───── Reading passage

“Derek Fordjour: Half Mast” (2018), outdoor installation at the Whitney Museum of American Art

 

WITH IMAGES OF MOURNING and celebration, Derek Fordjour is commanding the attention of New Yorkers. The artist’s work is the subject of two prominent public art installations in the city. Downtown, near the Whitney Museum of American Art and the High Line, Fordjour is addressing America’s perilous culture of gun violence. Uptown, his tribute to Harlem street parades was recently unveiled at the 145th Street and Lenox Avenue subway station.

In the Meatpacking District, Fordjour’s festively colored image of a tightly composed crowd initially reads as a mass of people on a congested city street. In actuality, the artist has brought together a diverse group of people in a shared space to make a bold statement about mass shootings and violence against black and brown bodies at the hands of police.

“Derek Fordjour: Half Mast” was unveiled in September. The title of the installation references the tradition of flying flags at half mast in honor of the dead. Symbols of mourning, death, safety, peril, and resistance are embedded in the work. Life-sized teddy bears and balloons commonly found at makeshift, roadside memorials are interspersed among students wearing backpacks, ordinary civilians, and uniformed law enforcement officers.

Several people have a militaristic look and wear berets bearing a single star, calling to mind Che Guevara, the Black Panthers, the Guardian Angles, school crossing guards, and African revolutionaries. Two figures wear black helmets and vests with a single row of stars across the back. Others in the crowd have targets on their backs or appear as silhouettes, as though their lives have already been snuffed out.

According to the museum’s description of the work, Fordjour “holds no one person or group responsible for the violence, even as it speaks to loss and abuse of power. Painted brightly in his signature graphic style, the work points to possibilities of a future civic movement or celebration.”

Fordjour’s public art work “holds no one person or group responsible for the violence, even as it speaks to loss and abuse of power.”


Installation view of DEREK FORDJOUR, “Half Mast,” 2018. On view at the intersection of Gansevoort and Washington streets, New York, N.Y., the installation is considered his first solo museum exhibition. | via Whitney Museum

 

BORN IN MEMPHIS, Tenn., Fordjour lives and works in Harlem. He is the latest artist to participate in the Whitney Museum’s series of public art installations. His predecessors include Christine Sun Kim (2018), Do Ho Suh (2017–2018), and Njideka Akunyili Crosby (2015–2016).

In Harlem, Fordjour won a commission from the Metropolitan Transit Authority for a suite of permanent installations at the 145th Street Station. After undergoing improvements, the subway station just re-opened and now riders pass his work on their daily commute.

“Parade” gives a nod to historic processions that activated the streets of Harlem beginning in the early 20th century. In 1919, the Harlem Hellfighters 369th Regiment, the nearly all-black New York Army National Guardsmen, marched after World War II. Harlem’s African-American Day Parade was inaugurated during the Civil Rights Movement. The storied neighborhood parade is the subject of Lorraine O’Grady’s 1983 performance work “Art Is…,” and continues annually to this day.

Fordjour has a penchant for marching bands, cheer squads, and sports teams and all the celebration, pageantry, rigor, and spectacle they invoke is on display in his glass and ceramic tile mosaic installations.

──────────
───── Dataset rows

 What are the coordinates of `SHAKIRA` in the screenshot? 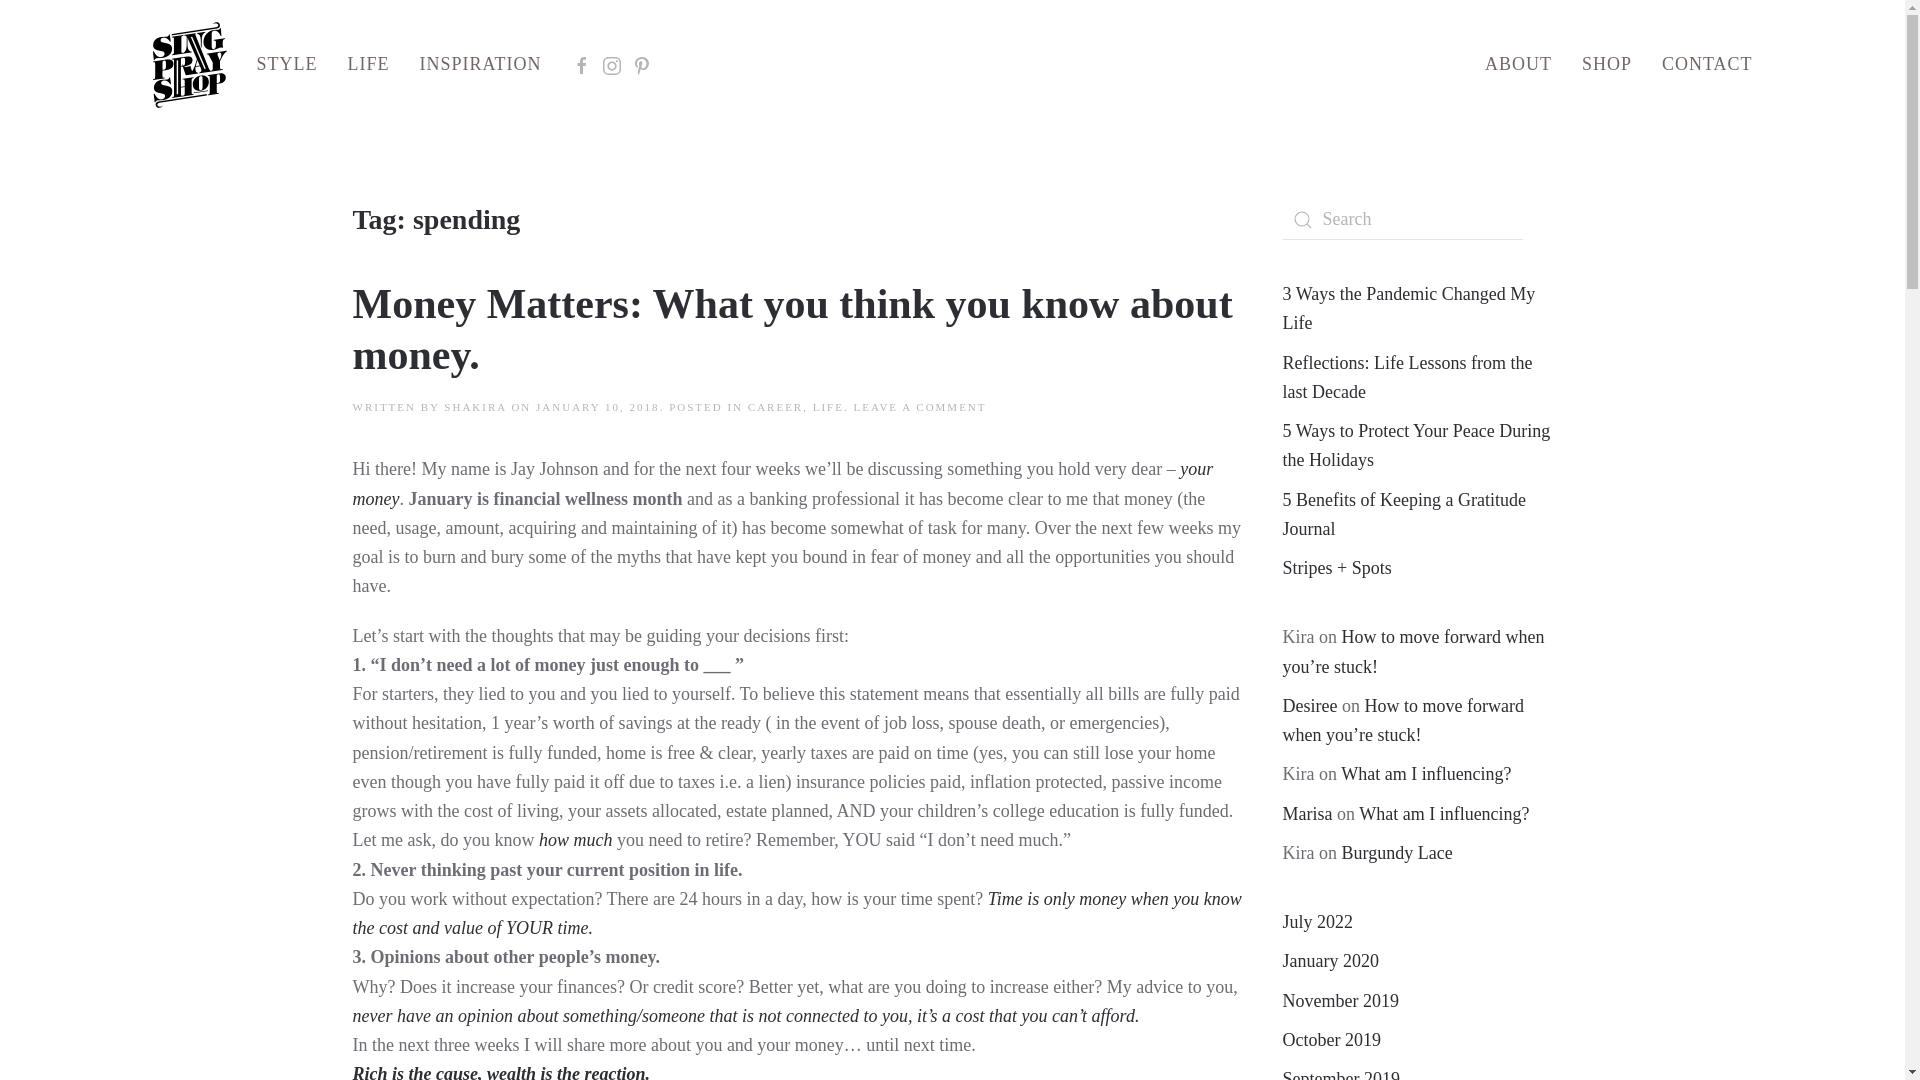 It's located at (474, 406).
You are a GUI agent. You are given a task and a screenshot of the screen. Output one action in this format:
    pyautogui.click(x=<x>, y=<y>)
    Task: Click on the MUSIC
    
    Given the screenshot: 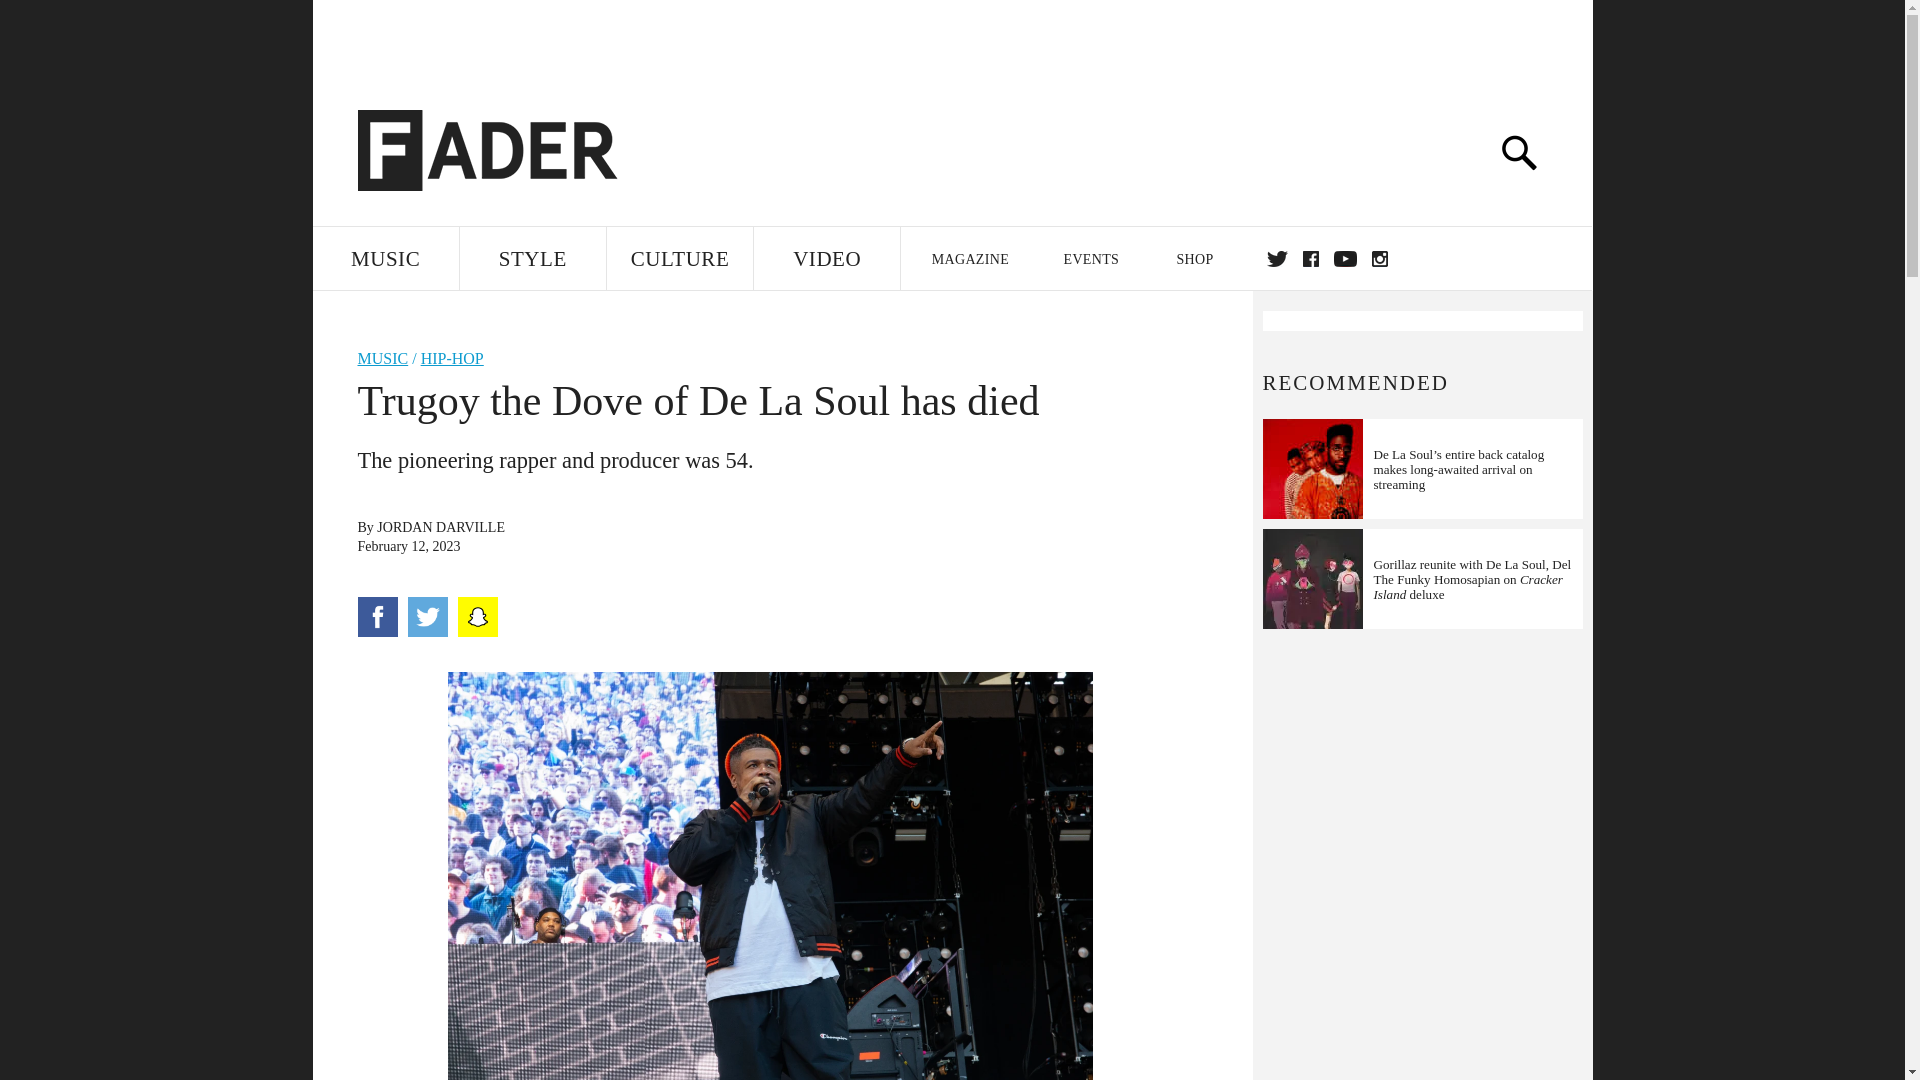 What is the action you would take?
    pyautogui.click(x=384, y=258)
    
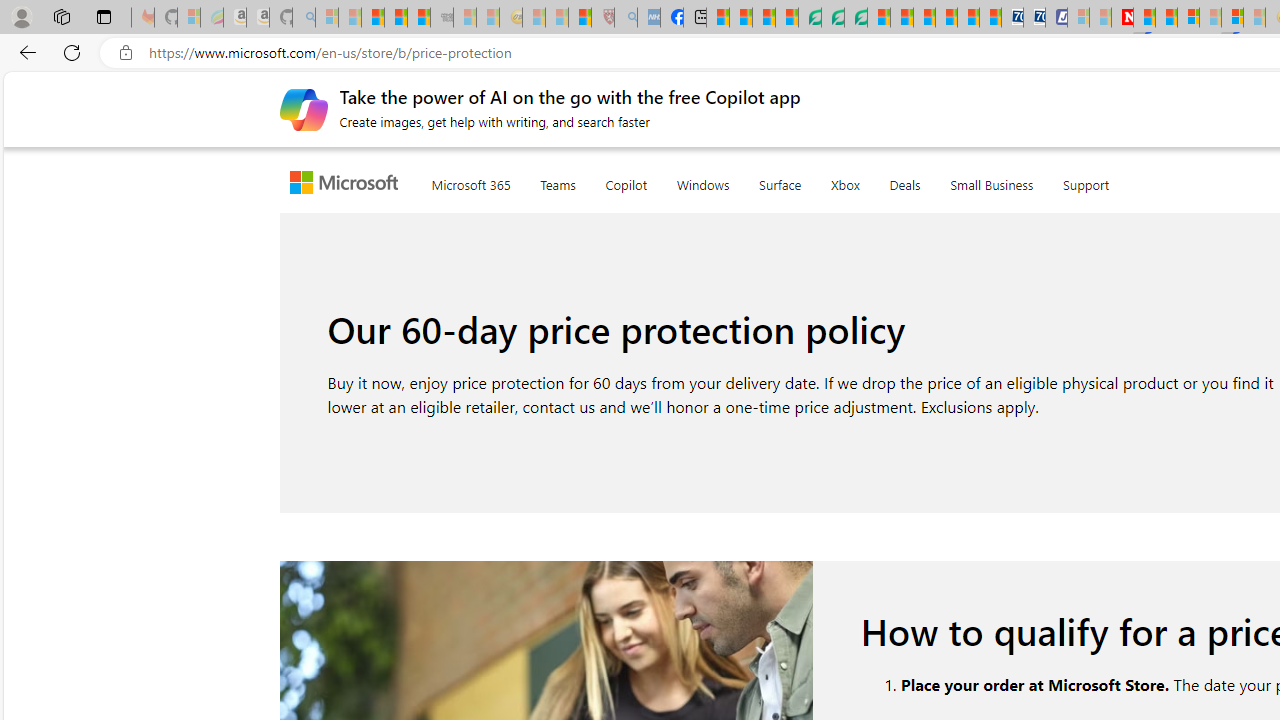  I want to click on Support, so click(1086, 180).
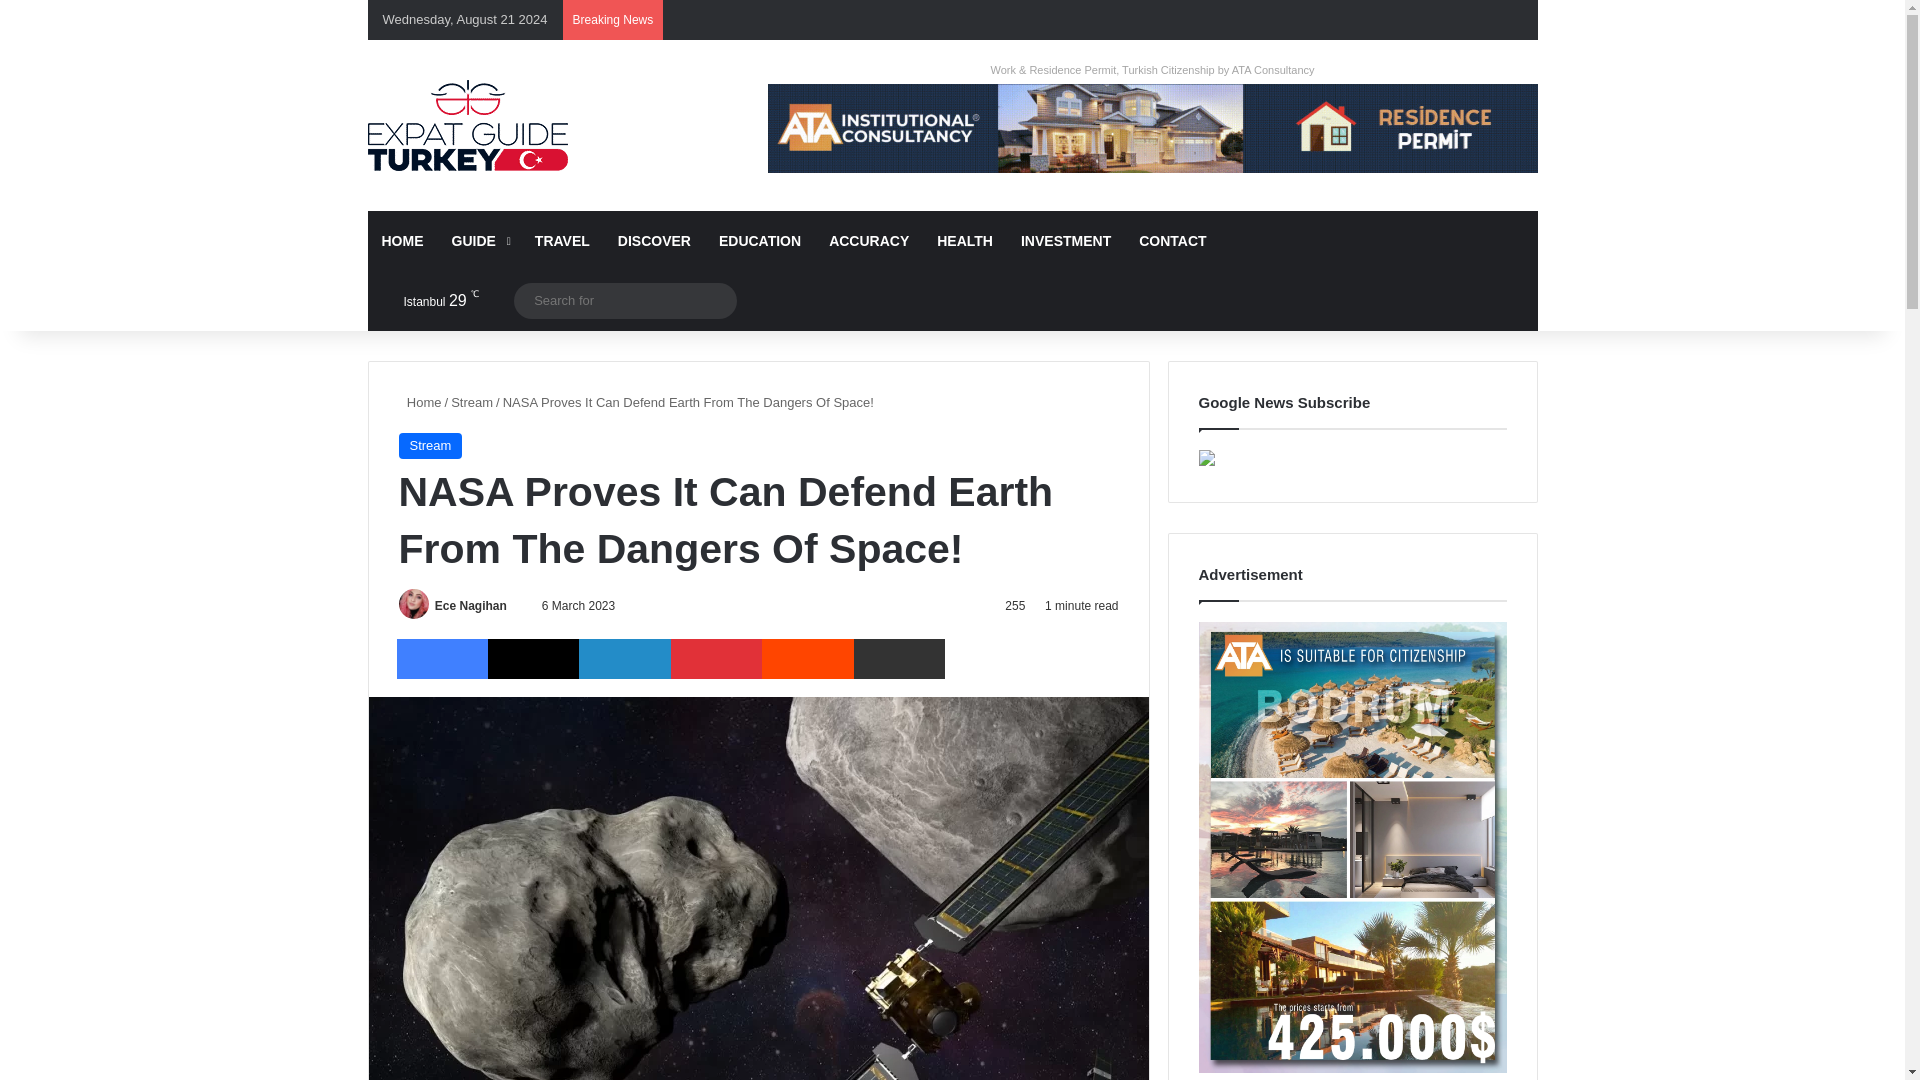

──────────

### Goal
Echo the stretch from "BORN IN MEMPHIS, Tenn., Fordjour" through "Akunyili Crosby (2015–2016)." in the article on Derek Fordjour, copying it word for word. The entries are separate material with no connection to the article on Derek Fordjour.

### Finished exercise
BORN IN MEMPHIS, Tenn., Fordjour lives and works in Harlem. He is the latest artist to participate in the Whitney Museum’s series of public art installations. His predecessors include Christine Sun Kim (2018), Do Ho Suh (2017–2018), and Njideka Akunyili Crosby (2015–2016).